Problem to work on: Every line of the records below from the line with "Uncheck the 填充" up to and including the line with "Task: Click the Trust Score info icon" must be reproduced exactly, and no line outside that range.

-- Dataset content follows --

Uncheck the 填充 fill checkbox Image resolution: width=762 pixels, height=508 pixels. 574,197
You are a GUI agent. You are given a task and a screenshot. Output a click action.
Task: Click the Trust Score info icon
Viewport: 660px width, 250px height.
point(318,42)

-- Dataset content concluded --
-- Dataset content follows --

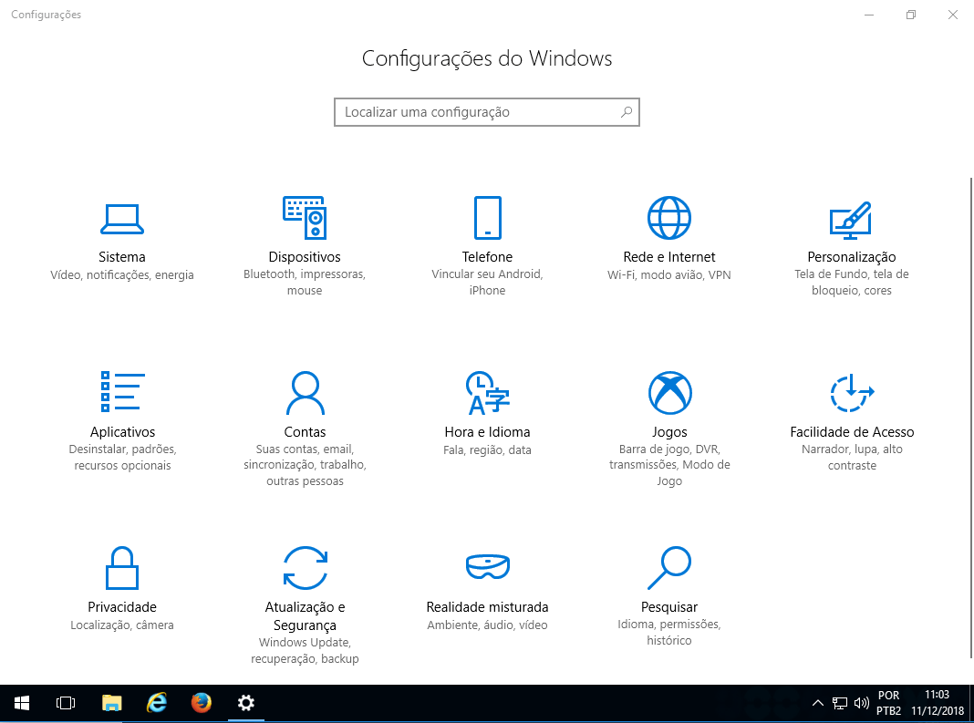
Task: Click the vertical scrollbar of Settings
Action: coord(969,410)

-- Dataset content concluded --

Expected output:
Uncheck the 填充 fill checkbox Image resolution: width=762 pixels, height=508 pixels. 574,197
You are a GUI agent. You are given a task and a screenshot. Output a click action.
Task: Click the Trust Score info icon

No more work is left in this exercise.